Atas dasar itulah, maka untuk membangkitkan kembali semangat bayl al-mail yang pernah mampu memobilitasi dana umat pada zamannya, umat Islam di Indonesia mulai mendirikan Badan Amil Zakat, infaq, dan shadaqah (BAZIS). Badan ini pada saatnya diharapkan bisa menjadi institusi alternatif yang bisa memobilitasi dana umat, kususnya zakat, infaq, dan shadaqah, seperti halnya zakat, infaq, dan shadaqah, seperti halnya bayt al-mail pada masa Nabi SAW, Khulafa’ al-Rasyidin atau pada masa Dinasti Umayah dan Dinasti Abasiyah.
Masalah yang mungkin akan muncul di masa depan adalah tentang kepastian hukum bagi para wajib zakat yang tidak menunaikan kewajibannya. Hal ini disebabkan karena hingga saat ini, tahun 2002, di Indonesia belum dibuat Kompilasi Hukum Islam tentang zakat. Oleh karena itu, perumusan dan pembuatan KHI tentang Zakat dirasa sangat penting bagi kepatian hukum zakat dan memudahkan umat Islam di  dalam memahami hukum zakat. Selain itu, KHI tentang zakat ini berfungsipula sebagai social control dan social  engineering umat Islam  yang berkaitan dengan zakat[3].
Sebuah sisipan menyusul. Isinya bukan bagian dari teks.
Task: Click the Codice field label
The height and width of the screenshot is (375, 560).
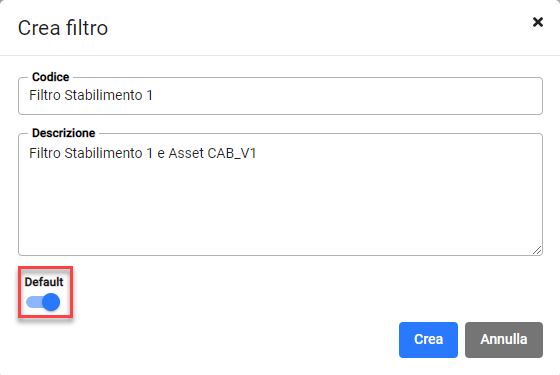Action: [x=50, y=77]
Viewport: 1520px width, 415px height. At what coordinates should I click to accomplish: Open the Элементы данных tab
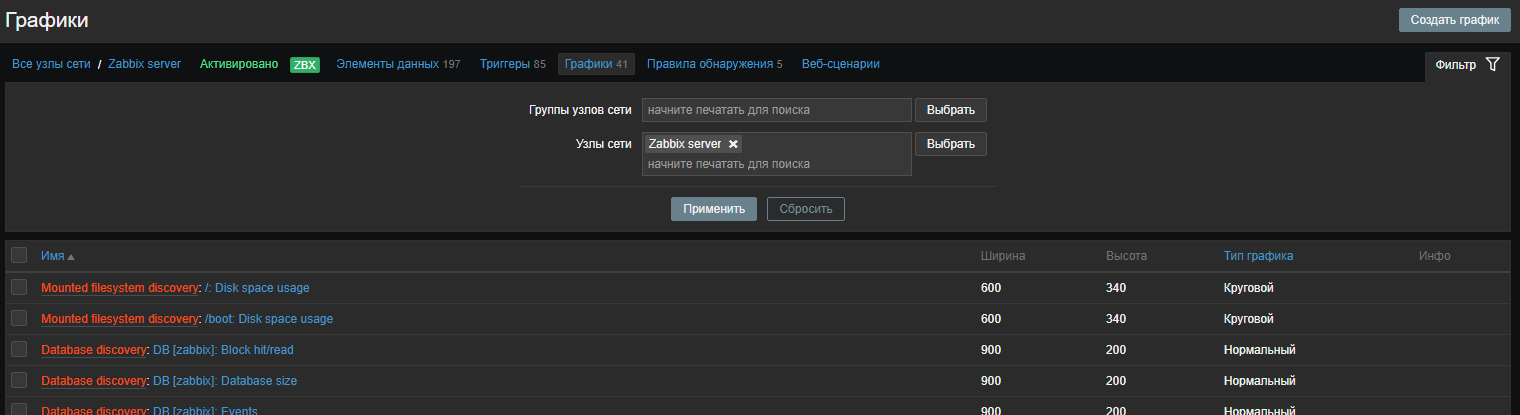tap(387, 64)
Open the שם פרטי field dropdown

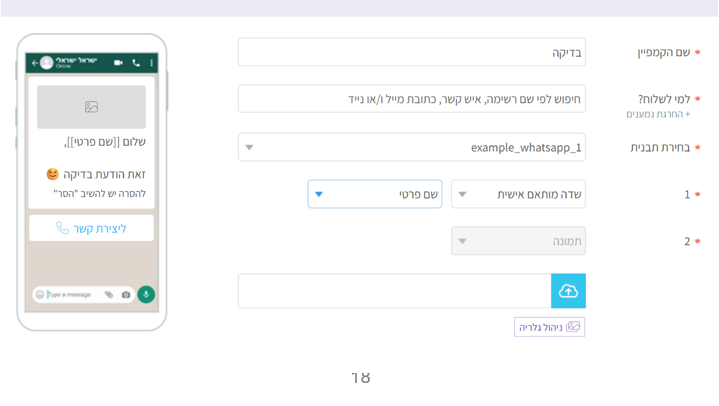click(375, 194)
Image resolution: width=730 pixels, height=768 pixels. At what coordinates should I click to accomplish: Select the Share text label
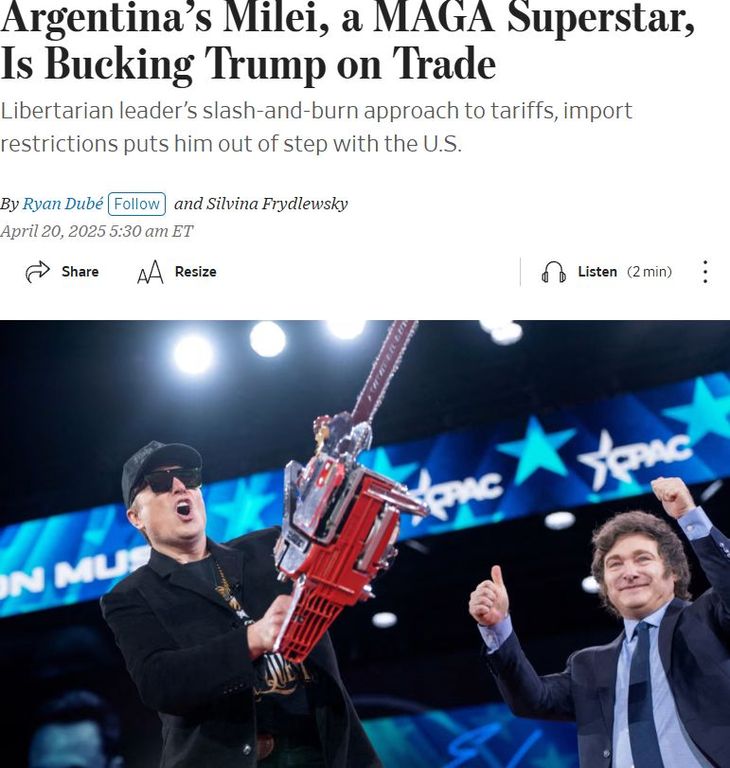(x=80, y=271)
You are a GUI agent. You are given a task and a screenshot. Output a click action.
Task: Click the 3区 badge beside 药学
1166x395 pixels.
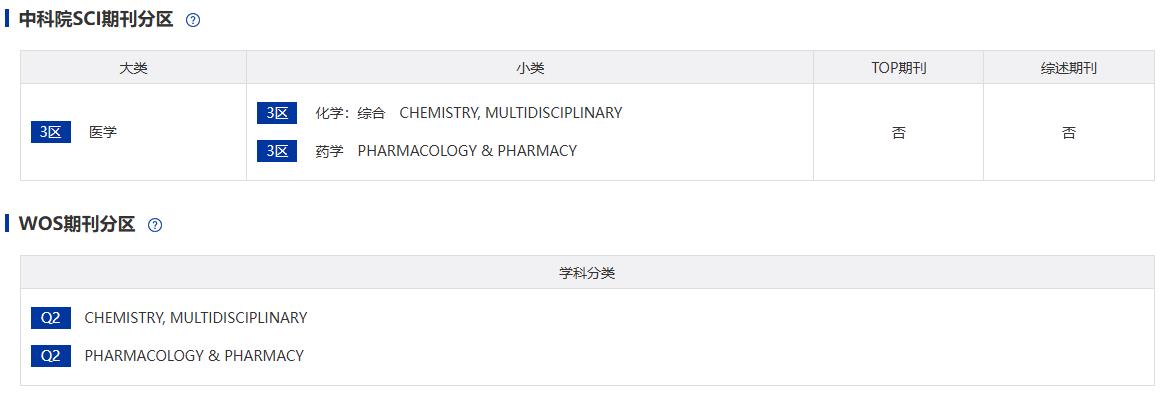pos(277,151)
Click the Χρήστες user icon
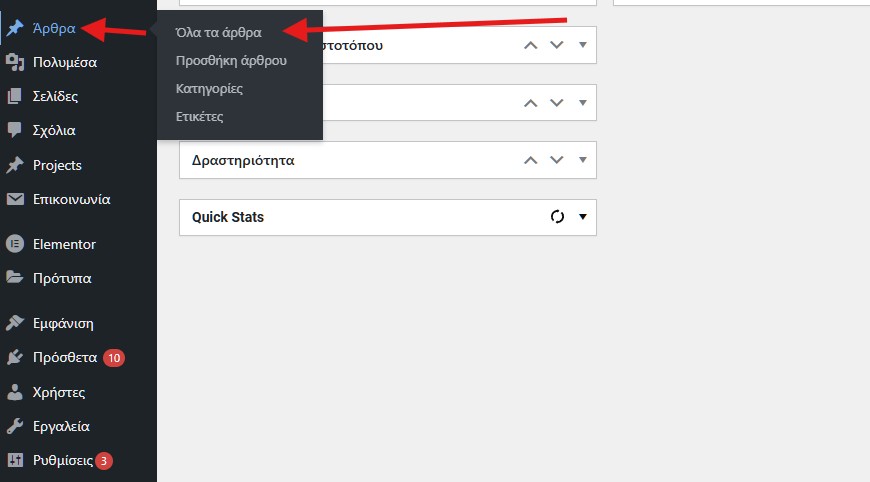The width and height of the screenshot is (870, 482). tap(15, 392)
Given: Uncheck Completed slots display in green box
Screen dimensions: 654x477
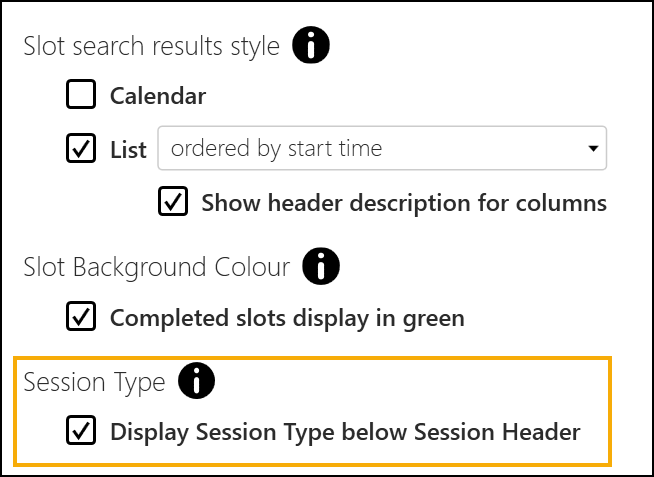Looking at the screenshot, I should [x=81, y=318].
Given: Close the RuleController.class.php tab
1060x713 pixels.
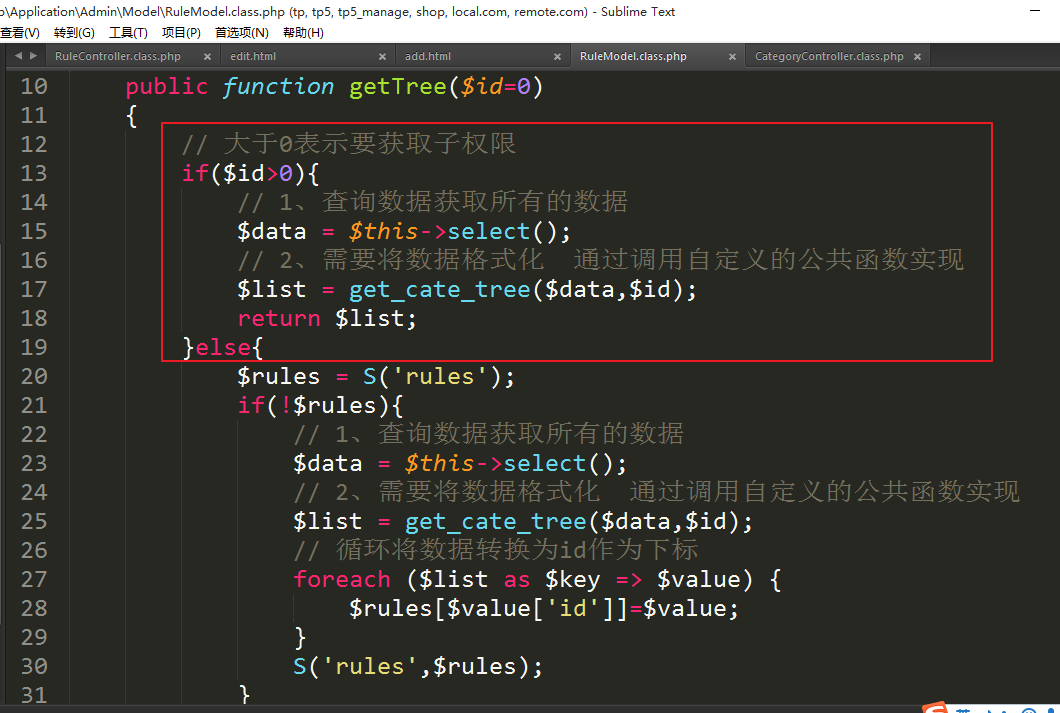Looking at the screenshot, I should 206,57.
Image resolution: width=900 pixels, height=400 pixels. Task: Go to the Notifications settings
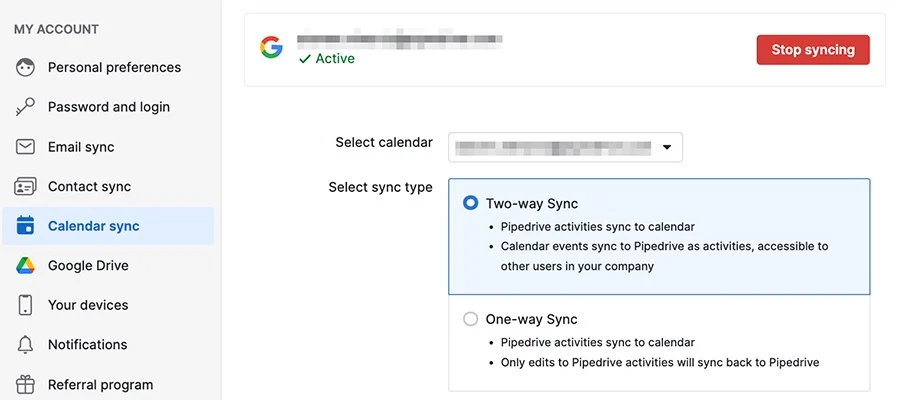pos(108,344)
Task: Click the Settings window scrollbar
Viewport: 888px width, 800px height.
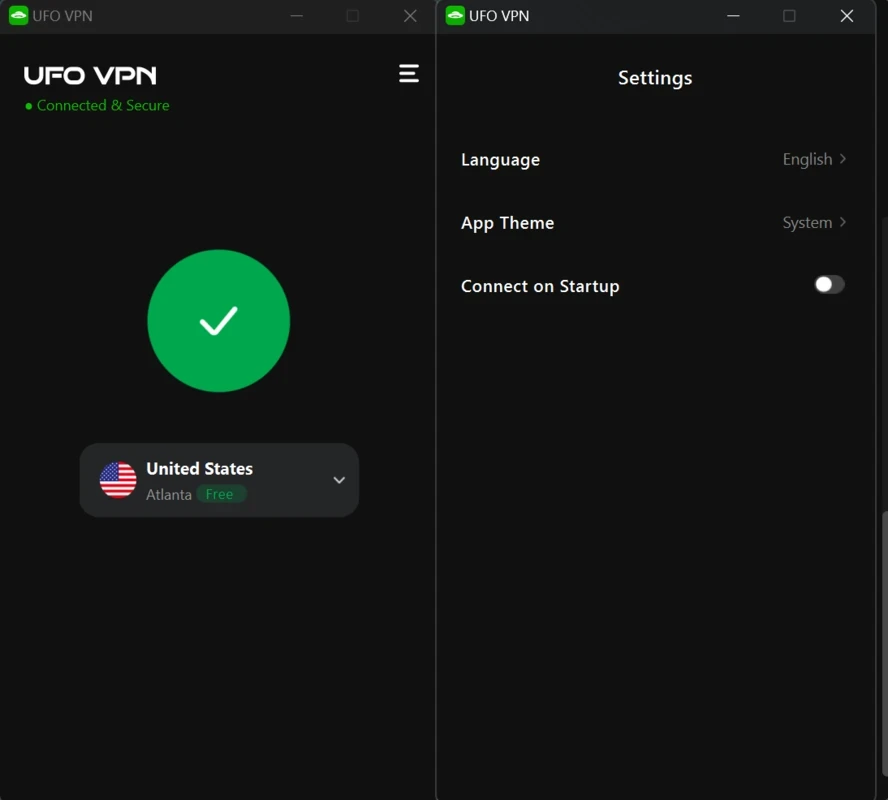Action: coord(884,643)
C.      Mekanisme Pengelolaan Dana Zakat
Secara sosial, zakat berfungsi sebagai lembaga jaminan sosial (Qardhawi, 1987, dalam Dahiia Herliyani, 2005). Dengan menggunakan lembaga zakat, maka kelompok lemah dan kekurangan tidak akan lagi merasa khawatir terhadap kelangsungan hidup yang mereka jalani. Hal ini terjadi karena dengan adanya substansi zakat merupakan mekanisme yang menjamin kelangsungan hidup mereka ditengah masyarakat, sehingga mereka merasa hidup ditengah masyarakat menusia yang beradab memiliki nurani, kepedulian, dan juga tradisi saling menolong.
Secara ekonomi, zakat juga berfungsi sebagai salah satu instrumen untuk mengentaskan kemiskinan, pemerataan pendapatan, dan mempersempit kesenjangan yang terjadi antara kelompok kaya dan miskin.[4]
Di Indonesia, pengelolaan zakat diatur berdasarkan Undang-Undang No. 38 tahun 1999 tentang Pengelolaan Zakat yang lali diikuti dengan Keputusan Menteri Agama (KMA) No.581 tahun 1999 tentang pelaksanaan Undang-Undang No. 38 tahun 1999 dan Keputusan Direktorat Jendral Bimbingan Masyarakat Islam Dan Urusan Haji No. D/291 tahun 2000 tentang Pedoman Teknis Pengelolaan Zakat. Dalam UU tersebut ditegaskan bahwa lembaga pengelola zakat yang ada di Indonesia adalah Badan Amil Zakat yang dikelola oleh negara serta Lembaga Amil Zakat yang dikelola oleh swasta. Meskipun dapat dikelola oleh dua pihak, yaitu negara dan swasta, akan tetapi lembaga pengelola zakat haruslah bersifat:
1.         Independen. Dengan dikelola secara indenpenden, artinya lembaga ini tidak mempunyai ketergantungan kepada orang-orang tertentu atau lembaga lain. Lembaga yang demikian akan lebih leluasa untuk memberikan pertanggungjawaban kepada masyarakat donatur.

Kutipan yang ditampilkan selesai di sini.